Task directions >> Update everything below from the line containing "295x166 pixels. At" down to the end of the listing, putting "pencil edit icon" in place of "edit pencil icon" and changing nothing else. Leave the pictures out of your answer.

Records >>
[Begin]
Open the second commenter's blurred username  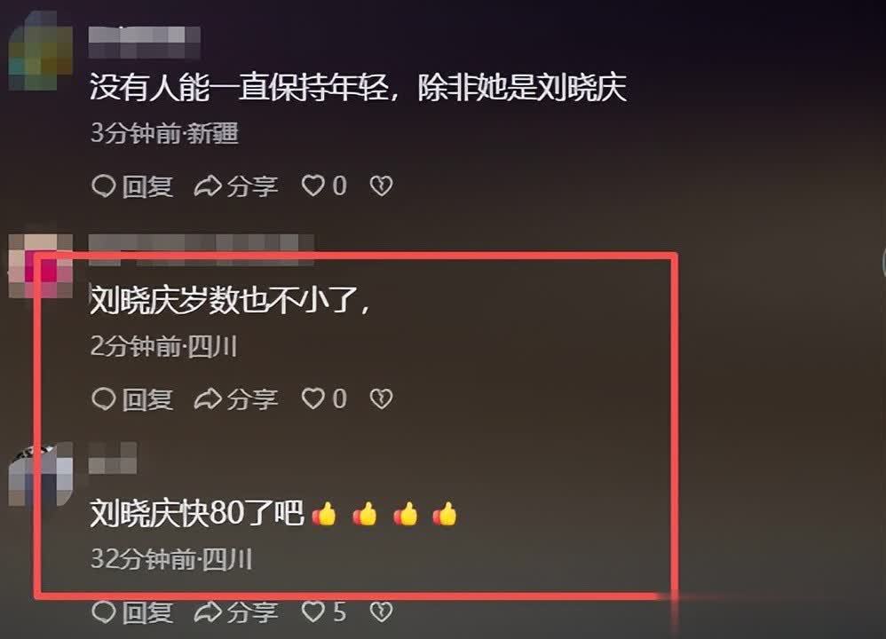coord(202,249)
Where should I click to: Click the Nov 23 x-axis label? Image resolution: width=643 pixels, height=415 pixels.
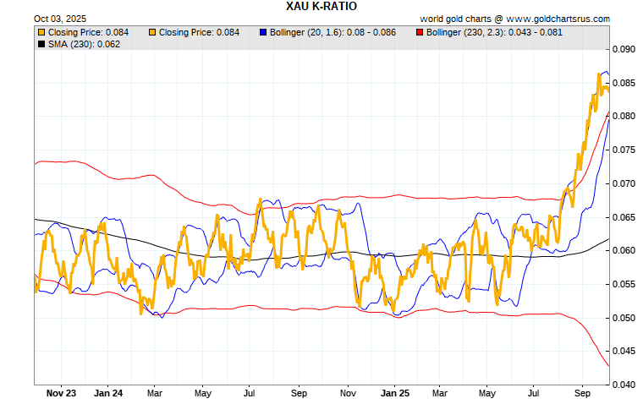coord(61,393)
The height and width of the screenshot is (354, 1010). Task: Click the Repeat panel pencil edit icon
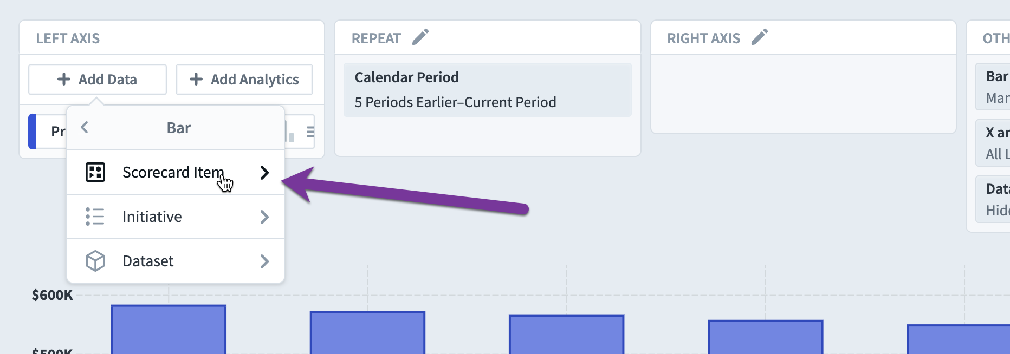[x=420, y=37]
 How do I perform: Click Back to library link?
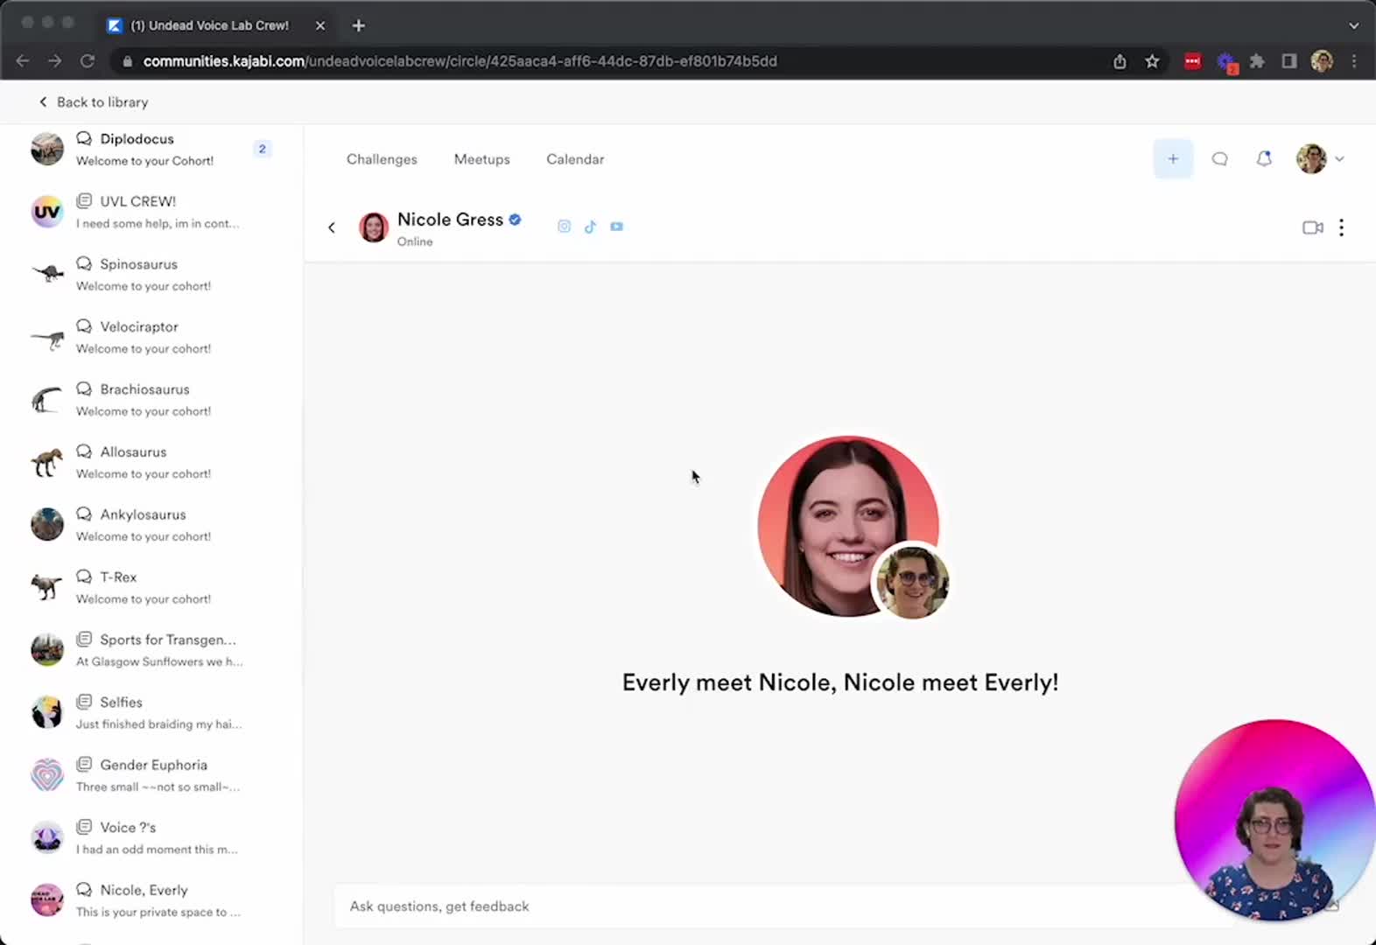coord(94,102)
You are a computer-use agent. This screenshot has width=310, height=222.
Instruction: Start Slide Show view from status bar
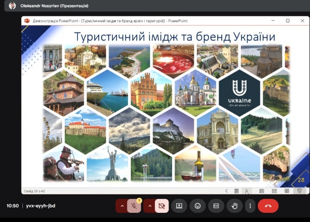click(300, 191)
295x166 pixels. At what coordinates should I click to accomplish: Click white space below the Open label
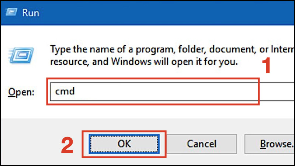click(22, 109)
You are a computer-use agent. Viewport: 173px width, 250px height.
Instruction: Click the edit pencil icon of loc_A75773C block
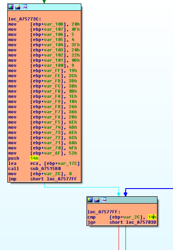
[End]
Correct output >>
295x166 pixels. At what coordinates should I click to accomplish: Click white space below the Open label
click(22, 109)
You are a computer-use agent. Viewport: 173px width, 250px height.
Instruction: Click the pencil edit icon of loc_A75773C block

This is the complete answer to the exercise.